(Pixel coordinate grounding data)
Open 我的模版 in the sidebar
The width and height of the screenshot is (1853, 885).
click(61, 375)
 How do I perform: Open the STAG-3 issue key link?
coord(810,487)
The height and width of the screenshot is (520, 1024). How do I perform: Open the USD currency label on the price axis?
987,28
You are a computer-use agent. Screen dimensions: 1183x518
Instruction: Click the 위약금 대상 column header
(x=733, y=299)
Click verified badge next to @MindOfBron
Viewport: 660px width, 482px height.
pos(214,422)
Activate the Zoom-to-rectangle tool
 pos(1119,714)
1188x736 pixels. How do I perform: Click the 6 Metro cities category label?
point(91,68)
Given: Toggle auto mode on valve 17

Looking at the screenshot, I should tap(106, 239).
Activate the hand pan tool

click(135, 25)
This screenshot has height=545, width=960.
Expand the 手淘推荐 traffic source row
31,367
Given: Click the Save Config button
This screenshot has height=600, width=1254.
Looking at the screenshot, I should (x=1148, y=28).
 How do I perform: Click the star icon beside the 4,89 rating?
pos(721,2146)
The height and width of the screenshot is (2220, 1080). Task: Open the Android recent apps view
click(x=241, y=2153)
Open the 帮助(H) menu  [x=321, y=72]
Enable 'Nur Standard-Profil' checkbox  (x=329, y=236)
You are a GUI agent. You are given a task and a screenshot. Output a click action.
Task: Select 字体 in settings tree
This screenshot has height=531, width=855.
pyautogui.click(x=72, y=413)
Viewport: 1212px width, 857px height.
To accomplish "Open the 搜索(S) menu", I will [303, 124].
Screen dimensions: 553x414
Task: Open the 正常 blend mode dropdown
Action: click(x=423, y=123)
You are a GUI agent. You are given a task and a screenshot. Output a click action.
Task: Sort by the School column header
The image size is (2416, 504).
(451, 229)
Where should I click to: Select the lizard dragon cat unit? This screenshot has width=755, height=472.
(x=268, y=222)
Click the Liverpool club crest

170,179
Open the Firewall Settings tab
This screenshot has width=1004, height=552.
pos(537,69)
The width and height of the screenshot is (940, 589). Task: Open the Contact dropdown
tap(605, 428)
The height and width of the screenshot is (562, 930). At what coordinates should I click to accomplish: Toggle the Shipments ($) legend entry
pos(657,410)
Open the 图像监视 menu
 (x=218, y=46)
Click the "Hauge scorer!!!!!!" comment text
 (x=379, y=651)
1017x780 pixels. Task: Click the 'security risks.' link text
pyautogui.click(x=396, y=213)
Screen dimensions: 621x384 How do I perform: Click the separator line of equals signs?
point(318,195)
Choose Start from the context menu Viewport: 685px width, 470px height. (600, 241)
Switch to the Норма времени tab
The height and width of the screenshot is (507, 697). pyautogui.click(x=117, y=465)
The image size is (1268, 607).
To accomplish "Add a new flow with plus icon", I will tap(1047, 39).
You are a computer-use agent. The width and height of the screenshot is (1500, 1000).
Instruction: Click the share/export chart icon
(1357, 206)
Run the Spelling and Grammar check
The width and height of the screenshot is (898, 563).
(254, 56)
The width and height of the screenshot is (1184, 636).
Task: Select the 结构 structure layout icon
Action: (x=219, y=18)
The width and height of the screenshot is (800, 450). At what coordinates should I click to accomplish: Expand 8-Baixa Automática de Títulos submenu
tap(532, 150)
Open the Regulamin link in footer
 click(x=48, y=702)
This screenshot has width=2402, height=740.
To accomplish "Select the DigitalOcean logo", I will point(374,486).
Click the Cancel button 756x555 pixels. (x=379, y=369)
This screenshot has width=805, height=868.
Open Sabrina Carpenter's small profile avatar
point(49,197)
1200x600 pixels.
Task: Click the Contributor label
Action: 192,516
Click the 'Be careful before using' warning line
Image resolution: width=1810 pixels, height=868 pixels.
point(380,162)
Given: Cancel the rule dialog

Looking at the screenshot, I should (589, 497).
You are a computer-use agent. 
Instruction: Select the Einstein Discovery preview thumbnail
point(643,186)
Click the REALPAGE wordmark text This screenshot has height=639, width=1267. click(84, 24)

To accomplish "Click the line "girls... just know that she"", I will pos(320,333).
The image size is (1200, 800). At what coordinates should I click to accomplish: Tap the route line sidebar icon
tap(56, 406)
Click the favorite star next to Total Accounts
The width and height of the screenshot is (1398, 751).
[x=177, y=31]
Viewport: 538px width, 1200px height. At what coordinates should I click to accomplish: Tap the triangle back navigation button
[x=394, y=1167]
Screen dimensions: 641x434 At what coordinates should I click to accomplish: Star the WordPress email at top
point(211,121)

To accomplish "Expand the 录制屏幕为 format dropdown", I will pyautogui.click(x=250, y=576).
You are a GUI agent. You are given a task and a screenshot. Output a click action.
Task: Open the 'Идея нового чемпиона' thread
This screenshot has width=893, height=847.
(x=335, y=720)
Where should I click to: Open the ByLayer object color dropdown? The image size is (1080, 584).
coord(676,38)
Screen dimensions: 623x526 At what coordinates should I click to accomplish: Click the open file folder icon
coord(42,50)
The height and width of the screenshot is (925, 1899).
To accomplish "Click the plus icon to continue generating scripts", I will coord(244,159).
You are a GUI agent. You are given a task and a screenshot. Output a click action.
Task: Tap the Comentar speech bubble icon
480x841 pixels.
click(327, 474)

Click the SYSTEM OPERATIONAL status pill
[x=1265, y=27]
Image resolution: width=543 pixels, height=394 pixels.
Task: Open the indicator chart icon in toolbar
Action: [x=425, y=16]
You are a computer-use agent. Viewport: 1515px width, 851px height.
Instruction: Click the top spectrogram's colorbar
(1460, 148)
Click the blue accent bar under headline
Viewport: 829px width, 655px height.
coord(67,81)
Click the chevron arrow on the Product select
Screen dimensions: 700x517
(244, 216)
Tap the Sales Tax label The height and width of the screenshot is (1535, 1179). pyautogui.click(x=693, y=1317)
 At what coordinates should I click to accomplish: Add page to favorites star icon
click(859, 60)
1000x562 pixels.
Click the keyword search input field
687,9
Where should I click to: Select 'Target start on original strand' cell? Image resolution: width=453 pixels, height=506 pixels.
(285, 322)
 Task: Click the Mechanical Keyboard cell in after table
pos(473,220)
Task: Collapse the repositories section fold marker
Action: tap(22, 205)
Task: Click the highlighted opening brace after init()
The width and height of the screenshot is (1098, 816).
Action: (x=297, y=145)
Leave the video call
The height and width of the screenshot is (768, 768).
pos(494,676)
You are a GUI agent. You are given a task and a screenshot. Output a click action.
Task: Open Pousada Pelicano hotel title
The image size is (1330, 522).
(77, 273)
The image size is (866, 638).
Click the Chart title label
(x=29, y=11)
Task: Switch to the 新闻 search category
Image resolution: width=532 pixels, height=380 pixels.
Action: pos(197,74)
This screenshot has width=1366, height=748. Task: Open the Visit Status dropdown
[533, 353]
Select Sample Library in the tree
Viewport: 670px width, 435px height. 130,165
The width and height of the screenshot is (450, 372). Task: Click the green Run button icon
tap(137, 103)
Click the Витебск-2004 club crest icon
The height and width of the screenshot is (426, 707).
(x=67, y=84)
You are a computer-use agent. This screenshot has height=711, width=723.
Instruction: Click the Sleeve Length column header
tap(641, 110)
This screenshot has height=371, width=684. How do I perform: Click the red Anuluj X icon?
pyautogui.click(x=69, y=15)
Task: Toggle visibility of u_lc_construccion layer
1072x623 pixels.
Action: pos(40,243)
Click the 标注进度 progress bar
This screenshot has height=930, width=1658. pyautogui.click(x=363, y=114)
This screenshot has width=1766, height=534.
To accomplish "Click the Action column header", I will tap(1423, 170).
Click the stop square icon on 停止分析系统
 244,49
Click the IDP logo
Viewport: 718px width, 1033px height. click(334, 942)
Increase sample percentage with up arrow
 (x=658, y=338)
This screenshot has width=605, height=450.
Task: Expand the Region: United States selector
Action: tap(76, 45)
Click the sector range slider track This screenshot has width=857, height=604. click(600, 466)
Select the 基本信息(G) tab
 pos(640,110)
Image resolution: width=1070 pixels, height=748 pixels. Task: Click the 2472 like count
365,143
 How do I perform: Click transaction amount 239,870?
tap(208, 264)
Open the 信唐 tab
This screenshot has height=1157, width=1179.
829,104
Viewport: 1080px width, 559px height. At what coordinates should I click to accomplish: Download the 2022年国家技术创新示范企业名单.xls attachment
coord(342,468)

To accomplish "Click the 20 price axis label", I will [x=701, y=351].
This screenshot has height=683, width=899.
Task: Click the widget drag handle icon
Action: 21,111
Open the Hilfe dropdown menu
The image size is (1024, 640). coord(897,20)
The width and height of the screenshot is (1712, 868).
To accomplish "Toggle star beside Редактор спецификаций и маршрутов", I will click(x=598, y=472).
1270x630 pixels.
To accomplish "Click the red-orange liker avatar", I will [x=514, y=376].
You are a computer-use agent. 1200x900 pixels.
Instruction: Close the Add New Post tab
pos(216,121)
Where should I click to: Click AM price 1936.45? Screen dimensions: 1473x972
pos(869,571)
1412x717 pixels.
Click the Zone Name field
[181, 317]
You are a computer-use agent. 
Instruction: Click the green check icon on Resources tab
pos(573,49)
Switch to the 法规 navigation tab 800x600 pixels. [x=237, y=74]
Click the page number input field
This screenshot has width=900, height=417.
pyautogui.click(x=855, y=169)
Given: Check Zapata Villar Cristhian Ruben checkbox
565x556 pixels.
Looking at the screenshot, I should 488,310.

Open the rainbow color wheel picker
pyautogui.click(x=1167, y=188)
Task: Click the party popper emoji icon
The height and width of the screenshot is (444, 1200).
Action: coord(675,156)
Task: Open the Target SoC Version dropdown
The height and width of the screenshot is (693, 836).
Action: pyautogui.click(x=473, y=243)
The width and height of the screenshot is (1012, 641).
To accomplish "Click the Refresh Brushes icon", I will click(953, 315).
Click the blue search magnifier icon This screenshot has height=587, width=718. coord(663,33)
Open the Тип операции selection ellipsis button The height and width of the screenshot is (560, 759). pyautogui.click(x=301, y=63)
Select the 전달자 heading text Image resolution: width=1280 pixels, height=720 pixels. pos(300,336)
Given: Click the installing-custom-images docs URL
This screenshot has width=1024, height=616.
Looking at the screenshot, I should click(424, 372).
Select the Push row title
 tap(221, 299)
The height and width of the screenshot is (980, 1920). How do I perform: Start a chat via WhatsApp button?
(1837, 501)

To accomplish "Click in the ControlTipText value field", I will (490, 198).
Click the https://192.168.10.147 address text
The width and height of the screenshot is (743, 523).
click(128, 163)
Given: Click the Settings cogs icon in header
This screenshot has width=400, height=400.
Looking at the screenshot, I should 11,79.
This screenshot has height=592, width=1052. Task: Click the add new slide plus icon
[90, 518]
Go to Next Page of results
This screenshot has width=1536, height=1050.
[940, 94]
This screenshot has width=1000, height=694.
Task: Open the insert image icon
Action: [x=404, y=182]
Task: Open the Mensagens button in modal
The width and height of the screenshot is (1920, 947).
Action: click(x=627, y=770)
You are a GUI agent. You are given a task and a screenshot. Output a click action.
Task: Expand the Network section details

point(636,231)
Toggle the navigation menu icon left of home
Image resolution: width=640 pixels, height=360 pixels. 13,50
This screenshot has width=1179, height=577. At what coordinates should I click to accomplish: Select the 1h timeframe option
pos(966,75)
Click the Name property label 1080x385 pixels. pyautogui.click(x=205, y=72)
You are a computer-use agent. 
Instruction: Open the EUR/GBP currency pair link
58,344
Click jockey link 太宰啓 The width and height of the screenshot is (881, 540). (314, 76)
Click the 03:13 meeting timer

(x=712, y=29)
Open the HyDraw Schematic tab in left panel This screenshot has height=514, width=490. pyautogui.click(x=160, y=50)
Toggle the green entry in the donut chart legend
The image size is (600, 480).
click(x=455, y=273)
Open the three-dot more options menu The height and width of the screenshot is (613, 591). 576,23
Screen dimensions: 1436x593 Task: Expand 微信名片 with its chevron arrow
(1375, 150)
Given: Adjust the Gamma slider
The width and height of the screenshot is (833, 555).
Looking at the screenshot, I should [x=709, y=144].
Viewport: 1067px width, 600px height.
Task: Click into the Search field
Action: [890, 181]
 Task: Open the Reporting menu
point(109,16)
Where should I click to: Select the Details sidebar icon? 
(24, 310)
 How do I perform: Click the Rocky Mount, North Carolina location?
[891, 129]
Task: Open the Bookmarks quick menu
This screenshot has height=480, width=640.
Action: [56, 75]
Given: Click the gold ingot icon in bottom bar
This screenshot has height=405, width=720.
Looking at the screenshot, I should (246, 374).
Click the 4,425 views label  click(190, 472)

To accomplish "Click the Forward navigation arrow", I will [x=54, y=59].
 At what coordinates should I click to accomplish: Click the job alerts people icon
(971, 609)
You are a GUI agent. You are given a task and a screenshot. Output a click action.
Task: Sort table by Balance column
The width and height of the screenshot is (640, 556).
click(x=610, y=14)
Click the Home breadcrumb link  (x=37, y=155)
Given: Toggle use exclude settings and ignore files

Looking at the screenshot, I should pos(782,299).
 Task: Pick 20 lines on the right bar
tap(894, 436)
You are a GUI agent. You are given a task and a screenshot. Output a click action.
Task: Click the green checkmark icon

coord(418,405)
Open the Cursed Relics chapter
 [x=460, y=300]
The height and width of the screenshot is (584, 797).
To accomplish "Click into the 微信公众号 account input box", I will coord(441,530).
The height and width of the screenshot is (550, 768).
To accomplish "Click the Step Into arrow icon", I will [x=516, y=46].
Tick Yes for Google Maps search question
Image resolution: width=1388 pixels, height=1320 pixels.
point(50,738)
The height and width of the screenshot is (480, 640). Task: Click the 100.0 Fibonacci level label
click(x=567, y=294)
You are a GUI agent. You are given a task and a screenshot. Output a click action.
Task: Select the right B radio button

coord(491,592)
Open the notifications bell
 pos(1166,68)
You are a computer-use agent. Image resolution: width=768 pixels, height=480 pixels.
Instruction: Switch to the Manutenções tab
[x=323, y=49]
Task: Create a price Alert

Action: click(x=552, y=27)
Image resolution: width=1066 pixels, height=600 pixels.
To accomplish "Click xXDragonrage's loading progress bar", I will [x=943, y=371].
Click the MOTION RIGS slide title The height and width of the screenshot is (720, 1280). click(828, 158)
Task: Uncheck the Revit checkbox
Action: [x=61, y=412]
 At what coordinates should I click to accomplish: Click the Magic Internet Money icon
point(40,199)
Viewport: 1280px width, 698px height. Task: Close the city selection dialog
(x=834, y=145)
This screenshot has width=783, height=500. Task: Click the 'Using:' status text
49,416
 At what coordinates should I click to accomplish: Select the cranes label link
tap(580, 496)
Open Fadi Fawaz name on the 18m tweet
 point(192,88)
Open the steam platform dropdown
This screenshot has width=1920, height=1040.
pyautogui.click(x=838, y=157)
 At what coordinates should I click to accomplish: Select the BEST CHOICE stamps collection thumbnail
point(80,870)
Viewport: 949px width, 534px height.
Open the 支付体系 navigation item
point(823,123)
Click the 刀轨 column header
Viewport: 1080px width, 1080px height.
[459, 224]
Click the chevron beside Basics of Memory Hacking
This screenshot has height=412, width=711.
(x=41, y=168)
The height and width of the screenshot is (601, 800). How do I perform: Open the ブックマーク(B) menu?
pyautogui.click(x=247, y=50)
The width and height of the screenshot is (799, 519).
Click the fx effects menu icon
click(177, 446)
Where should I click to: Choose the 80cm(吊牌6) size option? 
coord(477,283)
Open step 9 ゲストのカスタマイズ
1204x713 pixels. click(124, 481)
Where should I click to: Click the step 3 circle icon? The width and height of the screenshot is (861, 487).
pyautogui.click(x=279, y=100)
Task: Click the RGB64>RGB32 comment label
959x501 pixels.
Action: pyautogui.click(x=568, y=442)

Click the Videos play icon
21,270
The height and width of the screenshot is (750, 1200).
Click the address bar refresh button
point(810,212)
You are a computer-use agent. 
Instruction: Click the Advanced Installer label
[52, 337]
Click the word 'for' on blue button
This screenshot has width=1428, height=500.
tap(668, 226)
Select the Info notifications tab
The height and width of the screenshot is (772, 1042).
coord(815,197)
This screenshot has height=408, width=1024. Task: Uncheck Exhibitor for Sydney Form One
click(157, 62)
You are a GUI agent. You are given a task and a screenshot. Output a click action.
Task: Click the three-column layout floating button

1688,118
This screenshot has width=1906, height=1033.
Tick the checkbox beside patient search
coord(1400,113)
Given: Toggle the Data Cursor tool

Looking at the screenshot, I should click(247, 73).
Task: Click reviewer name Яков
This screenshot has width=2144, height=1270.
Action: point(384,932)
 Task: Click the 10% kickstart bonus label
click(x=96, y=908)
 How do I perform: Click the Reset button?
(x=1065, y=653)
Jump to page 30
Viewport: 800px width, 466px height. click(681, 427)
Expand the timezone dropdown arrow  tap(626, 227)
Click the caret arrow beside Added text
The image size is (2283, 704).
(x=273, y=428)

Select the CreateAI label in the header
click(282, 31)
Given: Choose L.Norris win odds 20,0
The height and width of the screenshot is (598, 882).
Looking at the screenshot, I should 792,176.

- **WHAT IS REQUIRED**
Reproduce only the lines above spanning from the line containing "Click the Home" through the line containing "Viewport: 949px width, 534px height.", word for word.

- **ANSWER BELOW**
Click the Home breadcrumb link  (x=37, y=155)
Given: Toggle use exclude settings and ignore files

Looking at the screenshot, I should pos(782,299).
 Task: Pick 20 lines on the right bar
tap(894, 436)
You are a GUI agent. You are given a task and a screenshot. Output a click action.
Task: Click the green checkmark icon

coord(418,405)
Open the Cursed Relics chapter
 [x=460, y=300]
The height and width of the screenshot is (584, 797).
To accomplish "Click into the 微信公众号 account input box", I will coord(441,530).
The height and width of the screenshot is (550, 768).
To accomplish "Click the Step Into arrow icon", I will [x=516, y=46].
Tick Yes for Google Maps search question
Image resolution: width=1388 pixels, height=1320 pixels.
point(50,738)
The height and width of the screenshot is (480, 640). Task: Click the 100.0 Fibonacci level label
click(x=567, y=294)
You are a GUI agent. You are given a task and a screenshot. Output a click action.
Task: Select the right B radio button

coord(491,592)
Open the notifications bell
 pos(1166,68)
You are a computer-use agent. Image resolution: width=768 pixels, height=480 pixels.
Instruction: Switch to the Manutenções tab
[x=323, y=49]
Task: Create a price Alert

Action: click(x=552, y=27)
Image resolution: width=1066 pixels, height=600 pixels.
To accomplish "Click xXDragonrage's loading progress bar", I will [x=943, y=371].
Click the MOTION RIGS slide title The height and width of the screenshot is (720, 1280). click(828, 158)
Task: Uncheck the Revit checkbox
Action: [x=61, y=412]
 At what coordinates should I click to accomplish: Click the Magic Internet Money icon
point(40,199)
Viewport: 1280px width, 698px height. Task: Close the city selection dialog
(x=834, y=145)
This screenshot has width=783, height=500. Task: Click the 'Using:' status text
49,416
 At what coordinates should I click to accomplish: Select the cranes label link
tap(580, 496)
Open Fadi Fawaz name on the 18m tweet
 point(192,88)
Open the steam platform dropdown
This screenshot has width=1920, height=1040.
pyautogui.click(x=838, y=157)
 At what coordinates should I click to accomplish: Select the BEST CHOICE stamps collection thumbnail
point(80,870)
Viewport: 949px width, 534px height.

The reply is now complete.